Discovering a band because of their latest studio offering and then working one's way back offers a fairly different perspective on things, beyond simply avoiding the anticipation and possible disappointment at any change in direction. Insofar as the international but largely Swedish sounding Parsifal is concerned, the author of this review ended up missing out on the reward of anticipating and discovering an improved formula by hearing Heavy Duty prior to sampling the less developed yet still quite powerful debut Here From The Past. Then again, the very apt name ascribed to this album takes on new meaning as this proves not only to be a past work being enjoyed after the band's latest incarnation, but also an album that is far more centered in power metal's rich and somewhat more distant past, namely the turn of the millennium period when the style was arguably both at its qualitative and popular peak.
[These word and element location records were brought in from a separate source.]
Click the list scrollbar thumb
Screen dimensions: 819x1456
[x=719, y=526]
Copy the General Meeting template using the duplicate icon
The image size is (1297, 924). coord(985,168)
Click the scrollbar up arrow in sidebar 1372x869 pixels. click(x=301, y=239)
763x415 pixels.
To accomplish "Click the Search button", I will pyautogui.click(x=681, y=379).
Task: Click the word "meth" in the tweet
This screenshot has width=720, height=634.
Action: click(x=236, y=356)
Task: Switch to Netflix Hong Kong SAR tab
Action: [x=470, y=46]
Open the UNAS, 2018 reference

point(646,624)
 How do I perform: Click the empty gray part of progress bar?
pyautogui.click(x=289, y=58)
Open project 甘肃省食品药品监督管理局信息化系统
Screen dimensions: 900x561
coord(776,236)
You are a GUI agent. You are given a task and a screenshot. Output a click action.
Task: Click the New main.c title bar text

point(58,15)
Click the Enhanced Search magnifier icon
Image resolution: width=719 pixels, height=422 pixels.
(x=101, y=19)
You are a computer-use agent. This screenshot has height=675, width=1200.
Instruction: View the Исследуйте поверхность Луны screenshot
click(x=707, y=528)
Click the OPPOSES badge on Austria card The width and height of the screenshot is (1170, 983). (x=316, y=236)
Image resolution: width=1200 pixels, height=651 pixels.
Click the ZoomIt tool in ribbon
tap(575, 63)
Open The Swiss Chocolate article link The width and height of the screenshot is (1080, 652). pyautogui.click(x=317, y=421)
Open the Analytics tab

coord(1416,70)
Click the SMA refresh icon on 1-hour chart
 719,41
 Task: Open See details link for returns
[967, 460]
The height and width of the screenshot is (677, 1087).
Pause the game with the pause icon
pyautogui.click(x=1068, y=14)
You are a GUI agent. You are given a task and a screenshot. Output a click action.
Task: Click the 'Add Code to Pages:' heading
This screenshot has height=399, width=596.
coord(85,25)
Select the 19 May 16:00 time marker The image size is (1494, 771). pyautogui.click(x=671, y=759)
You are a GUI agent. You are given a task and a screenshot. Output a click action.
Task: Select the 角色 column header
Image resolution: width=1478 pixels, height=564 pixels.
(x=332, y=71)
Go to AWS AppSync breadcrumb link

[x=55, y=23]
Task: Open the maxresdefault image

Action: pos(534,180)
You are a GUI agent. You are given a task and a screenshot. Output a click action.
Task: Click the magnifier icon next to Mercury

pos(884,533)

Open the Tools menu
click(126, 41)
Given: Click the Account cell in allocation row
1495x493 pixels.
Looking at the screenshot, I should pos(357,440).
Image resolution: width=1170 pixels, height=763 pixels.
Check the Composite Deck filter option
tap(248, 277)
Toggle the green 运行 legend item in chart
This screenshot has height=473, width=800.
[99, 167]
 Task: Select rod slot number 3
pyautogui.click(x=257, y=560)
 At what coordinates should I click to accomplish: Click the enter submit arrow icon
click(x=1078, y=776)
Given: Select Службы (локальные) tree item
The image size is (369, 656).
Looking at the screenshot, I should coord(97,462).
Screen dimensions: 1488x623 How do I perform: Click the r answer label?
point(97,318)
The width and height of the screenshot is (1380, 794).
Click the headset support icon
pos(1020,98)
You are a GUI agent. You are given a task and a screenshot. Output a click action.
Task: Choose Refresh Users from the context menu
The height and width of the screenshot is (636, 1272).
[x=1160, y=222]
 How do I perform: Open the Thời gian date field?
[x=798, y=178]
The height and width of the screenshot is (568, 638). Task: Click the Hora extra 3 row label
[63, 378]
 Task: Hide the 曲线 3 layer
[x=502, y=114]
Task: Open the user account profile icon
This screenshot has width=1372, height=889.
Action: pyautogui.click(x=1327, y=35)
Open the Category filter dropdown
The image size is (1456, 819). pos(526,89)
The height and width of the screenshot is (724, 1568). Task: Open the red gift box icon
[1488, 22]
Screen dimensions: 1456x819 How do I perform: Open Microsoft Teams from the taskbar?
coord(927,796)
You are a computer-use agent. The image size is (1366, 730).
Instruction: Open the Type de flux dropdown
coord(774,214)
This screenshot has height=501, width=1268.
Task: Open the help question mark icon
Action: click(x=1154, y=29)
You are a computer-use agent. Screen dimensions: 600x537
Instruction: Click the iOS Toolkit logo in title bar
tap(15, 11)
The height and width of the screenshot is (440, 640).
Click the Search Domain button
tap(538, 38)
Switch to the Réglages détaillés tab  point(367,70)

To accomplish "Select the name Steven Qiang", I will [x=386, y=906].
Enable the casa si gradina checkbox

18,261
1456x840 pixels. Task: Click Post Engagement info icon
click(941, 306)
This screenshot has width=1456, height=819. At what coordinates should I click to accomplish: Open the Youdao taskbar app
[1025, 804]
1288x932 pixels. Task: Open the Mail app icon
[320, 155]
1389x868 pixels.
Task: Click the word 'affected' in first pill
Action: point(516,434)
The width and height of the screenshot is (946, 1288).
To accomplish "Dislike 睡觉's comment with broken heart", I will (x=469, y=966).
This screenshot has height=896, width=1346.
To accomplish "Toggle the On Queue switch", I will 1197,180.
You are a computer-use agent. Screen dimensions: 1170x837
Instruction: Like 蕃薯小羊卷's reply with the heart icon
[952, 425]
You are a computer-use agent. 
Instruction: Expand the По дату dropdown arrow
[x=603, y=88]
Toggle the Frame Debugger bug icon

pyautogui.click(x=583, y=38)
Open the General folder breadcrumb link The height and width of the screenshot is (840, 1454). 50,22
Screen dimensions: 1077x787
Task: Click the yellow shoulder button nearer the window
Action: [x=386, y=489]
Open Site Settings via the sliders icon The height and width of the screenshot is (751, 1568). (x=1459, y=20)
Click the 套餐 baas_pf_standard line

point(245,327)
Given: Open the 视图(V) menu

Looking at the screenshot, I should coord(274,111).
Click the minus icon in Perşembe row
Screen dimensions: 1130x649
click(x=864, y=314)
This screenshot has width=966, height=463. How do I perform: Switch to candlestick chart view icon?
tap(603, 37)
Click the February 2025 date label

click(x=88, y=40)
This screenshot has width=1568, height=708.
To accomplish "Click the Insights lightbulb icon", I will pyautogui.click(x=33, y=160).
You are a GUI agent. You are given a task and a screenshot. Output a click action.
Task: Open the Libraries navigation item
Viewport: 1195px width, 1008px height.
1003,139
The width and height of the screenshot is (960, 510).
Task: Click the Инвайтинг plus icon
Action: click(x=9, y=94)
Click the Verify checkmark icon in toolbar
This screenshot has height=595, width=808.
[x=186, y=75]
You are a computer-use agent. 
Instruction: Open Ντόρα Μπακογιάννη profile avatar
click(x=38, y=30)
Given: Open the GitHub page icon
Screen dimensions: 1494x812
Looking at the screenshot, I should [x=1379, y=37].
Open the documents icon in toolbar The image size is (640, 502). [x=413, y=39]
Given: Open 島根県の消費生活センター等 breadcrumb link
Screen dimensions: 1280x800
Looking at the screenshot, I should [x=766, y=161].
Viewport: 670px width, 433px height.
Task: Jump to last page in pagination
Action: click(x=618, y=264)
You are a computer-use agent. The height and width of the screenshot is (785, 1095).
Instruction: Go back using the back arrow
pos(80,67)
As alluded to earlier, the title of this album is quite fitting, as it merges two highly influential forces in the early 2000s into one cohesive sound, namely that of Dragonforce and Falconer. Truth be told, what is going on with this album is fairly similar to the hybrid that was pulled of not too long after between Dragonforce's hyper-paced, uber-melodic sound and the melodic death metal sound of Children Of Bodom and Kalmah that was Crimson Shadows' Kings Among Men. The game of notes is a dead ringer for the flashy yet generally straight-lined and non-effects dominated sound of Valley Of The Damned, while an assortment of folksy elements interplay with the music in the forms of token flute, organ, piano and various other sounds. Further driving the obviousness of the influences involved here home is the somewhat less polished yet clear emulation of Mattias Blat's crooning, Broadway-like vocals courtesy of Oscar Pelin.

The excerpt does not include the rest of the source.